The use of anesthetic precautions is still the only way in which aspiration can be prevented. When narcotics are used, it is appropriate to stop oral feeds and encourage only sips of water, because these drugs do slow gastric emptying significantly.
The modern situation
The practice of anesthesia during labor and delivery has improved beyond recognition so that general anesthesia is very little used in the modern C-section. However, obstetricians continue to cling to the old rules that it is dangerous for a woman to eat or drink anything, or possibly anything but ice chips, during labor. A large study has recently shown that there is no increased risk when low-risk women eat or drink as they wish, during labor.

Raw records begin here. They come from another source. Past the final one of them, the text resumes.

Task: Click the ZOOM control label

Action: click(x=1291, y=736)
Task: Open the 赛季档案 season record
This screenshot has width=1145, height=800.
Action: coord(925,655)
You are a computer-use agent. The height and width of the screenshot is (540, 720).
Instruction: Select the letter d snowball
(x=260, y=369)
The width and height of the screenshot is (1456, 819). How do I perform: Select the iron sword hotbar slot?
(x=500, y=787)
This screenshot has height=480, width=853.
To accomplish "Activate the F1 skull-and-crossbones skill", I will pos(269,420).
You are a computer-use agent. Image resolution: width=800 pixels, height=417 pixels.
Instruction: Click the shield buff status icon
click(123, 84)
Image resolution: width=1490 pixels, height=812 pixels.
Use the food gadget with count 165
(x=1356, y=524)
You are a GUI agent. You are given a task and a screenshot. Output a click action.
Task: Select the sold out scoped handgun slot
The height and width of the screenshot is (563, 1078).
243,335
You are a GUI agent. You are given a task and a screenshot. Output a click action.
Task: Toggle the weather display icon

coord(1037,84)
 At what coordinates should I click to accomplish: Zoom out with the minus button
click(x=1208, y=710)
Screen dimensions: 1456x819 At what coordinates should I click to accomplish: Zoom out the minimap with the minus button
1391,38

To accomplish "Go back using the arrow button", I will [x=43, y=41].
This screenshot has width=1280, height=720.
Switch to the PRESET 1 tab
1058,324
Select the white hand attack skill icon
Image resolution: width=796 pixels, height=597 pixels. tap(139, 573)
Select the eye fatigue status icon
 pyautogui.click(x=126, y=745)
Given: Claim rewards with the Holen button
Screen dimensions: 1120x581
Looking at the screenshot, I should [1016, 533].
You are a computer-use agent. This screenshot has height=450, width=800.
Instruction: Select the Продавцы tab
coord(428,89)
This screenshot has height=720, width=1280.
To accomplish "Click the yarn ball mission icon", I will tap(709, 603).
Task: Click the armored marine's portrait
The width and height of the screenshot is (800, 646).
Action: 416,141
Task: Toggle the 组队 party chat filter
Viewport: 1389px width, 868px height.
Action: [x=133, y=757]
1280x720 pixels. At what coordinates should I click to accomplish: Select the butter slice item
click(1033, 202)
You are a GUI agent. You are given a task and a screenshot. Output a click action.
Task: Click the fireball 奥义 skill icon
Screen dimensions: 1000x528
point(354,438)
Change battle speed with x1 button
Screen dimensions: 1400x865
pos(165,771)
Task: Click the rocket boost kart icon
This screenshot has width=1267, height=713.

Many women do not want to eat much during active labor, anyway, but some women do feel hungry or thirsty during early labor. They should be encouraged to eat light nutritious meals including whole-grain bread, milk or non-fatty broths. Water should be given as required.
When women were encouraged to follow their wishes regarding food and drink during labor, there was no difference in various important outcomes, such as C-section or operative vaginal delivery rates, Apgar scores at 5 minutes, maternal satisfaction with the process and hypoglycemia.
Following the publication of these results, the American College of Obstetricians and Gynecologists (ACOG) unbent so far as to allow women to drink clear liquids according to their wish, during labor, but solid foods were still a no-no. They draw the support for this guideline from those issued by the American Society of Anesthesiologists.
Is forced fasting in labor an intervention?
It is important to realize that women in early labor may eat and drink freely if they are at home, so that limiting this freedom when they are in hospital for childbirth is an intervention.
The ACOG has spoken out against unnecessary interventions during labor. That includes making a laboring woman forgo food until the process is over, irrespective of her personal wishes, and without evidence of the benefit of such a measure.
Substitutions for oral feeds
Women in labor have traditionally been given intravenous fluids, usually isotonic dextrose, to replace oral feeds. But this is restricting to the patient’s freedom of movement, increases the risk of receiving too much fluid, and upsets the fluid-nutrient equilibrium.
Concentrated sugar solutions may cause hyponatremia. When there is no medical contraindication, denial of oral food or drink to a woman who may be in labor for up to 48 hours is considered unwarranted and unethical. It contributes to feelings of powerlessness and fear, and may reduce satisfaction with the experience and outcome of labor and delivery.
To quote the study authors, in the light of available evidence, “… women should have the autonomy and freedom to choose whether to eat or drink in labor, or not. Women should be able to consume what they desire and in doing so experience no adverse impact on labor, maternal or fetal outcomes.”